··· Teks Sumber

Penyakit smallpox ini menarik. Dari sejarah penyakit inilah pertama kali kata vaksinasi dipakai. Sekitar 110 kilometer dari Birmingham, yaitu tepatnya di Berkeley, Gloucestershire, Inggris, Edward Jenner pertama kali mengenalkan istilah vaksinasi di tahun 1796. Edward Jenner adalah seorang dokter bedah sekaligus ilmuwan multitalenta. Di tengah wabah smallpox yang seringkali datang dan pergi, ia mengamati bahwa ada subpopulasi wanita yang tampaknya kebal terhadap infeksi smallpox. Wanita-wanita itu bekerja sebagai pemerah susu sapi. Jenner berpikir bahwa mereka mendapatkan kekebalan terhadap smallpox karena sebelumnya sudah pernah terinfeksi oleh virus yang serupa, tapi menginfeksi sapi, yaitu cowpox. Kemiripan penyakit cowpox dengan smallpox menyebabkan sistem kekebalan tubuh wanita itu “keliru” mengenali smallpox sebagai cowpox dan dengan demikian mereka yang sudah menjadi kebal terhadap cowpox, menjadi kebal juga terhadap smallpox.

······

▸ Rincian Soal:
Jawablah pertanyaan berikut berdasarkan teks tentang smallpox.
(a) Di tempat mana Edward Jenner pertama kali mengenalkan istilah vaksinasi?
(b) Apa pekerjaan wanita yang tampaknya kebal terhadap infeksi smallpox?
(c) Apa nama virus serupa yang menginfeksi sapi?

··· Cuplikan Entri

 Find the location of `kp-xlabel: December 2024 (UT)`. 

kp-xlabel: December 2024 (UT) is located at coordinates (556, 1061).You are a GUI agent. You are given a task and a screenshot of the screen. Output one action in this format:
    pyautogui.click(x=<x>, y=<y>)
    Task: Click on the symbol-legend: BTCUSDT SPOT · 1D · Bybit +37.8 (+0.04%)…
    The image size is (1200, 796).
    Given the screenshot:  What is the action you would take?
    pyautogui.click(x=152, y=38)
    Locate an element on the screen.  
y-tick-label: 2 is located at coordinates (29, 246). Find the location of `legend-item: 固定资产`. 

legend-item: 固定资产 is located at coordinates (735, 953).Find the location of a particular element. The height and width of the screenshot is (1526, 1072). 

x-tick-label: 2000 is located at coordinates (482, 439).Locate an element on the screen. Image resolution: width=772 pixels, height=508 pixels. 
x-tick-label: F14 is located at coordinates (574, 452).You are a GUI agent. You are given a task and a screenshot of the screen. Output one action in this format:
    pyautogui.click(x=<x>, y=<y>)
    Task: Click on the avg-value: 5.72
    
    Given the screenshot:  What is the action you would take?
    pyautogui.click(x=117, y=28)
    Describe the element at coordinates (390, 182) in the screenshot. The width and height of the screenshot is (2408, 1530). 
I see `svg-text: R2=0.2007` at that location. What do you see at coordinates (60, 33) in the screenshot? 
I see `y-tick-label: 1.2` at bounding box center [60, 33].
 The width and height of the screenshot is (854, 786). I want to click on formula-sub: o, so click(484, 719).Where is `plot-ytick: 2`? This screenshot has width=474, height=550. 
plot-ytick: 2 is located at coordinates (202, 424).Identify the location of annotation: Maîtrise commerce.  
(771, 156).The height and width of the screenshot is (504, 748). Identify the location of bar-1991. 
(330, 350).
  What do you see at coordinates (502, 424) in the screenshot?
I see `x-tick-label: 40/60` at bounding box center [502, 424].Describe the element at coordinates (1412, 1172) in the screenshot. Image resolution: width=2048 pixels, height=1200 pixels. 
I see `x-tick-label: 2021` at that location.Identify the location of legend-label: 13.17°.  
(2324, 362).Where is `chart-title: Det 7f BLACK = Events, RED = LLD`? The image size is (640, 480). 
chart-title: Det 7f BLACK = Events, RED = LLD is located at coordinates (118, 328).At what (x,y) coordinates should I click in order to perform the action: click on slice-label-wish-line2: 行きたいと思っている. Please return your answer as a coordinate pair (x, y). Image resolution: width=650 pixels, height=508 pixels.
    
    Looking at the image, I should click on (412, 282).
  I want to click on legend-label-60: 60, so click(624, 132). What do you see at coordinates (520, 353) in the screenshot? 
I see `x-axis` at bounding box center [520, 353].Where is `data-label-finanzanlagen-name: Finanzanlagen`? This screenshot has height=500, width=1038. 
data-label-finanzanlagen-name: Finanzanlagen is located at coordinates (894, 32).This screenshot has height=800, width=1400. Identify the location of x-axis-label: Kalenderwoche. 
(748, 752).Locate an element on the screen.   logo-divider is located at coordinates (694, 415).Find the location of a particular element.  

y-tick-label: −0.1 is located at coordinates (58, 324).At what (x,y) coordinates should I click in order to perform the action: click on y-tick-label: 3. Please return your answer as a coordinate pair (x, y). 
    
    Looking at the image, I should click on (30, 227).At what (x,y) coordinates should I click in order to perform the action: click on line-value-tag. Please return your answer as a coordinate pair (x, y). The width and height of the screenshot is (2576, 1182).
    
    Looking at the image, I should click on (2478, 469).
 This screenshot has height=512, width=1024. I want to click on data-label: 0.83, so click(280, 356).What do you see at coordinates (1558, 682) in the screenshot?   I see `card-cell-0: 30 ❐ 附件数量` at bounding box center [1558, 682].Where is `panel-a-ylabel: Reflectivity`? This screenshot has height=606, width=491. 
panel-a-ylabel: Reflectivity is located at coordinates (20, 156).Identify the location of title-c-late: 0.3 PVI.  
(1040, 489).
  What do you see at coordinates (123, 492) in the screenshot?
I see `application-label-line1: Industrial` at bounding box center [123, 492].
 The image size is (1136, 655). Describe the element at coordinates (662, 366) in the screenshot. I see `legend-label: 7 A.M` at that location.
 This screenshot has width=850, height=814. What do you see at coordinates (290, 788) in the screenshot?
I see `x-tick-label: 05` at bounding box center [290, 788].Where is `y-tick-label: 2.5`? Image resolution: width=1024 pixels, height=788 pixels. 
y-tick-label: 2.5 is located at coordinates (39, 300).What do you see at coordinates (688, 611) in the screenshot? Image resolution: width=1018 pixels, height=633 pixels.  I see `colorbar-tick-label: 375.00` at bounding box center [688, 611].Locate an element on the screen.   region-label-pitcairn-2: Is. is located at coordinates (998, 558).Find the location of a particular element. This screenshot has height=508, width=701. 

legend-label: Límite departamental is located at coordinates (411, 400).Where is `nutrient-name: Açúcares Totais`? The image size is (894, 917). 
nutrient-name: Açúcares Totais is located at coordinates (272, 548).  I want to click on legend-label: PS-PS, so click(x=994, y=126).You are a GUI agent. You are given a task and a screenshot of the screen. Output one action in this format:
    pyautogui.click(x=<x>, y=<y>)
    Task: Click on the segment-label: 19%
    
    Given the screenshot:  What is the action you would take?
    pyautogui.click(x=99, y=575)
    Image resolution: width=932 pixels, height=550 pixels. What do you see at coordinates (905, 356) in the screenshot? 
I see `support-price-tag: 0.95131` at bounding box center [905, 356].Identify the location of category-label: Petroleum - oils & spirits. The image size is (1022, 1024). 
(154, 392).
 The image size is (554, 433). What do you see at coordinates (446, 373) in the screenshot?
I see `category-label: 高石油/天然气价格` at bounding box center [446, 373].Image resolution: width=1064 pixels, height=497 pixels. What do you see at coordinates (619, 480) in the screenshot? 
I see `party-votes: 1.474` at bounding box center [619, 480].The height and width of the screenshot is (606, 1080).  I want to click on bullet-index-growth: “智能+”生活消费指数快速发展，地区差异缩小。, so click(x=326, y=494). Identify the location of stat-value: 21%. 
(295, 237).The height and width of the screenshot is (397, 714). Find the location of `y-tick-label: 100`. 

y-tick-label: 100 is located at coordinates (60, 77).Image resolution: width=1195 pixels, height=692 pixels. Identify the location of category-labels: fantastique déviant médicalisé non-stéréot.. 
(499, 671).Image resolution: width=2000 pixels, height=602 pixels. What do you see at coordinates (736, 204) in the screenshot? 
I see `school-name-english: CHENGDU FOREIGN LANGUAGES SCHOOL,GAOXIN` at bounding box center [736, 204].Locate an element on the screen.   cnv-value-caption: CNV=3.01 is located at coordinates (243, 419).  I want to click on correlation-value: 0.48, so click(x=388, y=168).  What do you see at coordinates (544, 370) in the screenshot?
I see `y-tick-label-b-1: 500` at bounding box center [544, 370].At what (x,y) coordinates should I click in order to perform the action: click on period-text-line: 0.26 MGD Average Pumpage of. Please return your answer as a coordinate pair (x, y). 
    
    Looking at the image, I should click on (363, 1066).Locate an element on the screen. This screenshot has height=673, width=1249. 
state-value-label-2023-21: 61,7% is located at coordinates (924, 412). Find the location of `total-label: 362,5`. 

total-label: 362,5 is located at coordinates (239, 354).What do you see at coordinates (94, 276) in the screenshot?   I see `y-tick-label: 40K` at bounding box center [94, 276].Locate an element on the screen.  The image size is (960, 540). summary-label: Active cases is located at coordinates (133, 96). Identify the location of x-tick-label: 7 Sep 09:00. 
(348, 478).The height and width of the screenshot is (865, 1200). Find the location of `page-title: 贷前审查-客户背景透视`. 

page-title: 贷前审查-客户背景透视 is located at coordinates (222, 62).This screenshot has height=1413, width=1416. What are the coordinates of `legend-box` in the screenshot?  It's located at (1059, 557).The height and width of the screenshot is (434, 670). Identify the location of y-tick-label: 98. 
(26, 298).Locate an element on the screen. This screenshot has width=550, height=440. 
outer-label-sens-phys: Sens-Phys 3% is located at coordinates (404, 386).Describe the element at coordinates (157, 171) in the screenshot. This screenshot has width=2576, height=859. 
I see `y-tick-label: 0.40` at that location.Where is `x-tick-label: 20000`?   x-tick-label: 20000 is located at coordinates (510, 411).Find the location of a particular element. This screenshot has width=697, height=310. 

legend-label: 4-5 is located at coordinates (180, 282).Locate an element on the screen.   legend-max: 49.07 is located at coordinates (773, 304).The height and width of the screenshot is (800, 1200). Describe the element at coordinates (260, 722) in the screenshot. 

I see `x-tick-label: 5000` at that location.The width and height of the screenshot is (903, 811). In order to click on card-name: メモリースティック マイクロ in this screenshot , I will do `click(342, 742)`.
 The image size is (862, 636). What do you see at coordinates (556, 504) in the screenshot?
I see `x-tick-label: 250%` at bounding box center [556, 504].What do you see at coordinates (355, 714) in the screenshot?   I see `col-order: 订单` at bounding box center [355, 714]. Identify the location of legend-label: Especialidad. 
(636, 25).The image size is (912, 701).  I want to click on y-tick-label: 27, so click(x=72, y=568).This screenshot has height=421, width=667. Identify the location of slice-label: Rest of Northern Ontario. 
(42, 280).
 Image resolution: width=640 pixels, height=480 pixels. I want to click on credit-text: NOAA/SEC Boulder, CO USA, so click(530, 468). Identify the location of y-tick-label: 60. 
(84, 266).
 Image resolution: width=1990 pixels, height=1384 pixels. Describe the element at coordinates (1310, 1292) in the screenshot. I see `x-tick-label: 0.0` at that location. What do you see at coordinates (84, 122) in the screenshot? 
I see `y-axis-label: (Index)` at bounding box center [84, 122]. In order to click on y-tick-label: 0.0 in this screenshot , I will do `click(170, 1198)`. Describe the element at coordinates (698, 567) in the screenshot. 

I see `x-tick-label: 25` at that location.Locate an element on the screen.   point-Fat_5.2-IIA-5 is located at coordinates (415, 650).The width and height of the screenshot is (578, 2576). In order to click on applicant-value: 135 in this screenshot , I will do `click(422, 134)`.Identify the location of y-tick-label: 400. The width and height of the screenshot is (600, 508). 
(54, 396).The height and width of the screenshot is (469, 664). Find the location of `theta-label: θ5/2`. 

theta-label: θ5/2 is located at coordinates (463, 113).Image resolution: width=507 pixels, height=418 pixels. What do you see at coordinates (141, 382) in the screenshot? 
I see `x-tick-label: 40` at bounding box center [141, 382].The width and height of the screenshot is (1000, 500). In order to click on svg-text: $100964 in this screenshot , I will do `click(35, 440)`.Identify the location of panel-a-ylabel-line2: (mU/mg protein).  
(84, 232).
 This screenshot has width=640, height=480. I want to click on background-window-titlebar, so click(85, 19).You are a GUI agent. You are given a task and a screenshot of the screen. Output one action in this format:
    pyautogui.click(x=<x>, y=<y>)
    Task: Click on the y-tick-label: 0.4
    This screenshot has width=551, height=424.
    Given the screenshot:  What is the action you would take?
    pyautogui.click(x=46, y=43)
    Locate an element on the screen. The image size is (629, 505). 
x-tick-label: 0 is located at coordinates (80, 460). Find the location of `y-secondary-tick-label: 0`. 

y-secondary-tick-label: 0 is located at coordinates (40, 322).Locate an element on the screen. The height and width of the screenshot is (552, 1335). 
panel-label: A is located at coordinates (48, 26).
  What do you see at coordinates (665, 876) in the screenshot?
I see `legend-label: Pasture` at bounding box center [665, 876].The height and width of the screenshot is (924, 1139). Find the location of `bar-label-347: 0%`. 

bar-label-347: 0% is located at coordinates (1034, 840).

······

▸ Hasil Latihan:
(a) Di Berkeley, Gloucestershire, Inggris.
(b) Pemerah susu sapi.
(c) Cowpox.